Saya sendiri seperti lahir kembali melalui jagat Dipowinatan yang lahir kembali di dalam jiwa dan kesadaran saya. Sahabat lama, Fung Way Ming, yang sebagaimana saya pernah lama mengalami bebrayan dengan sahabat-sahabat nDipo, nyeteluk: “Bergaul karo cah Dipo kok bedo dibanding bergaul karo umume, mbuh opo sing garai rosone cedak walaupun suwe ora ketemu, mungkin mergo bocah-bocah sing lugu ora duwe pretensi. Kesan Musik puisi, rosone Ipung nuansa, kekuatane tetep terjaga lan ora luntur ditelan zaman”. Tri Wintolo, sahabat kental basah anak-anak nDipo, juga menghela napas bahagia: “Neng jaman koyo ngene ono karawitan Dinasti koyo nyiram roso ngelake uripku”.
Yang tidak nampak adalah tokoh budayawan Indra Tranggono, yang sejak awal saya usulkan untuk tampil dengan Pidato Kebudayaan bersaksi tentang proses komunalitas kreatif Dipowinatan. Mungkin beliau sudah terlanjur terjadwal untuk acara yang penting dan levelnya lebih tinggi. Tapi rata-rata saya ketemu sahabat-sahabat puluhan tahun yang lalu yang lainnya. Nostalgia pasti, tetapi tidak mungkin kami semua terhenti pada romantisme sebatas itu.

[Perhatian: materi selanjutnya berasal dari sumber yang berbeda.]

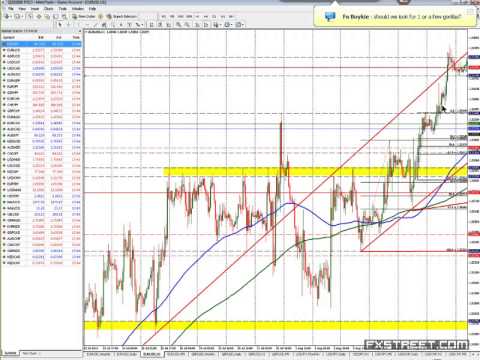This screenshot has height=360, width=480.
Task: Open the indicators list dropdown
Action: 216,25
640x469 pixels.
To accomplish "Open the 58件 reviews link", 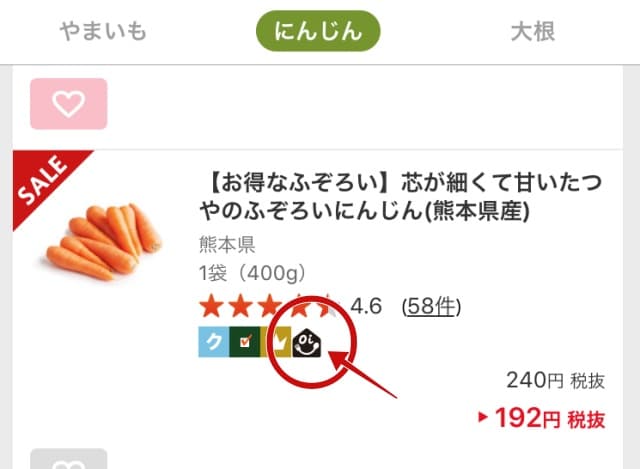I will (x=431, y=306).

Saya menyaksikan kembali dan menemukan bahwa Jemek Supardi dan Nevi Budianto adalah dua makhluk Aliens yang ditugasi mengembara di bumi. Mereka adalah “tanazzulul hidayah”, bahkan mungkin setengah “karomah”. Ibarat biji tanaman, dua Aliens ini memerlukan jenis dan komposisi tanah, udara dan habitat hidup yang khusus untuk bisa tumbuh. Kalau Jemek diletakkan di lingkungan komunitas Ummat Islam yang dipimpin ustadz-ustadz millenial, Jemek akan didera banyak kutukan: kafir, bid’ah, musyrik, su`ul khuluq, dan pasti “layu sebelum berkembang”. Kalau Nevi dicampakkan ke dalam lingkungan priyayi feodal, kaum scholars terpelajar, atau Pesantren Salaf tradisional ataupun modern seperti Gontor, akan terjadi disinteraksi, interdestruksi, serta ketidakpahaman timbal balik.
Syukur alhamdulillah Tuhan mentakdirkan mereka lahir di Dipowinatan, ketemu dengan sesepuh pembimbing kesenian teater dan senirupa Mbah Tertib Suratmo, disahabati pula oleh pendekar Bangau Putih manusia arif bijaksana bernama Fajar Suharno, juga seorang “hantu dari masa silam” yang eskpressi aspirasinya sangat menyodorkan “gangguan-gangguan kreatif”, Yakni Kanjeng Bios alias Raden Mas Gadjah Abiyoso, yang tampaknya juga merupakan makhluk dari abad yang berbeda di antar kebudayaan ummat manusia.
Pak Ratmo, Mas Harno dan Den Gadjah adalah alumnus Bengkel Teater pimpinan Rendra yang kondhang sakparan-paran sampai ke belahan lain dari bumi ini. Mohon maaf saya memotret Rendra dan Bengkel Teater adalah padepokan pendadaran manusia dengan aspirasi kebesaran, kehebatan dan kegagahan. Trio-Dinasti Ratmo-Harno-Gadjah bersamaan keluar dari Bengkel Teater dan mendirikan Teater Dinasti mungkin karena karakter mereka berbeda. Bukan karena anti-Rendra atau tidak setuju pada Pendidikan komunitas Bengkel. Melainkan mereka sadar bahwa mereka berbeda. Mbah Ratmo dan Mas Harno lebih berkecenderungan ke aura kebersahajaan, kesederhanaan dan kewajaran. Dan kecenderungan kepribadian itu kemudian memancar dalam kiprah Teater Dinasti.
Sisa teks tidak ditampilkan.